The Church of Ireland Diocese of Down and Dromore from a Welfare State Perspective, 1945-1980
Author : Gordon McMullan
Publisher :
Page : pages
File Size : 41,93 MB
Release : 2004
Category :
ISBN :
Author : Gordon McMullan
Publisher :
Page : pages
File Size : 41,93 MB
Release : 2004
Category :
ISBN :
Author :
Publisher :
Page : 356 pages
File Size : 11,70 MB
Release : 2005
Category : Dissertations, Academic
ISBN :
Author :
Publisher :
Page : 730 pages
File Size : 37,55 MB
Release : 2005
Category : Great Britain
ISBN :
Author : Church of Ireland. Diocese of Down, Connor, and Dromore
Publisher :
Page : 143 pages
File Size : 46,23 MB
Release :
Category :
ISBN :
Author : William Albany Macourt
Publisher :
Page : 88 pages
File Size : 40,20 MB
Release : 1985
Category : Northern Ireland
ISBN :
Includes list of parishes and clergy past and present in both dioceses.
Author : Fred Powell
Publisher : Policy Press
Page : 308 pages
File Size : 12,89 MB
Release : 2017-09-13
Category : Political Science
ISBN : 1447335376
The political economy of the Irish welfare state provides a fascinating interpretation of the evolution of social policy in modern Ireland, as the product of a triangulated relationship between church, state and capital. Using official estimates, Professor Powell demonstrates that the welfare state is vital for the cohesion of Irish society with half the population at risk of poverty without it. However, the reality is of a residual welfare system dominated by means tests, with a two-tier health service, a dysfunctional housing system driven by an acquisitive dynamic of home-ownership at the expense of social housing, and an education system that is socially and religiously segregated. Using the evolution of the Irish welfare state as a narrative example of the incompatibility of political conservatism, free market capitalism and social justice, the book offers a new and challenging view on the interface between structure and agency in the formation and democratic purpose of welfare states, as they increasingly come under critical review and restructuring by elites.
Author : Fred W. Powell
Publisher :
Page : pages
File Size : 10,83 MB
Release :
Category : Ireland
ISBN : 9781447332930
This is a fascinating interpretation of the evolution of social policy in modern Ireland, as the product of a triangulated relationship between church, state and capital.
Author : Sophia Carey
Publisher :
Page : 418 pages
File Size : 40,62 MB
Release : 2007
Category : History
ISBN :
This book explores the factors which have shaped the Irish welfare state, through a case study of social security development between 1939 and 1952. At the heart of contemporary debates about the influences shaping welfare state outcomes lie the concepts of industrialisation, modernisation, religion, and patterns of state-formation. The Irish case provides a unique insight into these debates. Ireland is a European welfare state, but one in which colonial legacies are paramount. It is a modern, but late-industrialising nation, and for much of the modern period, Catholicism has been unusually influential.
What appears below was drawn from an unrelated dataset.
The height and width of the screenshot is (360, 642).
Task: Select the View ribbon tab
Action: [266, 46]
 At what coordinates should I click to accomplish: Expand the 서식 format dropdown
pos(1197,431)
The book looks at how these idiosyncratic Irish experiences shaped a distinctive welfare state, and considers what this tells us about contemporary theoretical perspectives on social policy. This account of the behind the scenes battles over social security, tells us a great deal about how the welfare state in Ireland took the shape it did, and in the process, raises questions about well-established accounts of the role of the Church, political parties, and interest groups in shaping distributive outcomes which would persist for many decades.
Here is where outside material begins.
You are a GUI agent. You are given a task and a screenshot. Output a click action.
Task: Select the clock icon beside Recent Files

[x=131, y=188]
Author : Church of Ireland. Diocese of Connor
Publisher :
Page : 93 pages
File Size : 29,21 MB
Release : 1974
Category :
ISBN : 9780903152099
Author : B. Walker
Publisher : Springer
Page : 267 pages
File Size : 50,92 MB
Release : 2012-01-17
Category : History
ISBN : 0230363407
This ground-breaking political history of the two Irish States provides unique new insights into the 'Troubles' and the peace process. It examines the impact of the fraught dynamics between the competing identities of the Nationalist-Catholic-Irish Community on the one hand and the Unionist-Protestant-British community on the other.